- _Excerpted passage_:

○ ○ ○ ○ ○ ○ ○

However during the final years, partially because I began to become aware of my codependency, and partially because I began to incorporate it into my teachings, and lean more about it, I began to adjust to it.
That fact alone made the last years of our marriage especially sweet because I no longer clinged, or cringed when she got mad, but felt impowered to open dialog to quell our disagreements.
But that all changed up meeting up with a female narcissist just weeks after my wife died. It was as if I'd never came aware of codependency, as within weeks I was trapped again in the maze of it all.
Narcissists are especially adapt at playing the codepdent like a fiddle. They actually thrive at getting off pushing those buttons that make the codependent jump, leap, cry, whatever, so they can exert control in the relationship.
Again, the first step in getting free from the codependency maze is to acknowledge you're in it and then take the next steps to heal from it so you can begin to gain freedom from abuse.
A good beginning is knowledge, and this link should get you started on the road to awareness and recovery.
There is nothing wrong with you if you are codependent, it's the way you developed, but it's also why you've gotten involved with an abusive personality. Break the chains that bind you to the abuser by beginning to "retrain" your attitudes, behaviors about you and others and what makes a true trusting, loving relationship. You can do it, I did and so have thousands more.

○ ○ ○ ○ ○ ○ ○

- _Recorded data_:
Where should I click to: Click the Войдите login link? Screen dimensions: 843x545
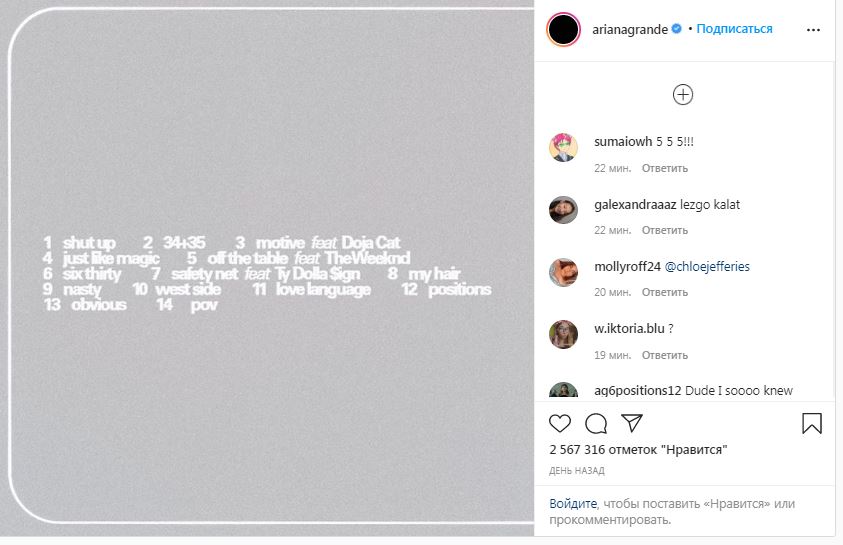tap(573, 503)
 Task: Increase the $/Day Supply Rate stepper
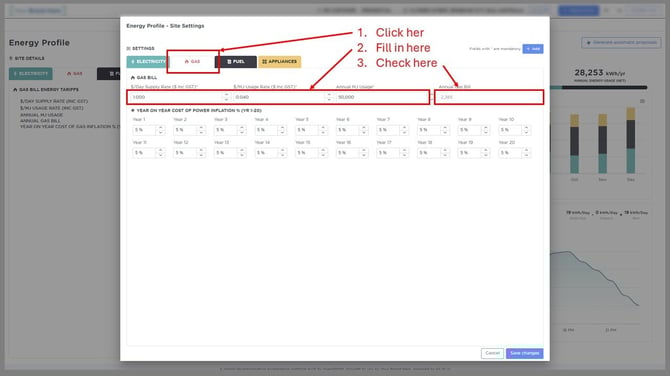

○ ○ ○ ○ ○ ○ ○

- _Required work_:
(1) In the codependency passage, reproduce everything from "There is nothing" down to "have thousands more.", substituting "controlling partner" for "abuser".
(2) According to the codependency passage, what reactions does button-pushing provoke in the codependent? List them all.

- _Solution set_:
(1)
There is nothing wrong with you if you are codependent, it's the way you developed, but it's also why you've gotten involved with an abusive personality. Break the chains that bind you to the controlling partner by beginning to "retrain" your attitudes, behaviors about you and others and what makes a true trusting, loving relationship. You can do it, I did and so have thousands more.

(2)
- jump
- leap
- cry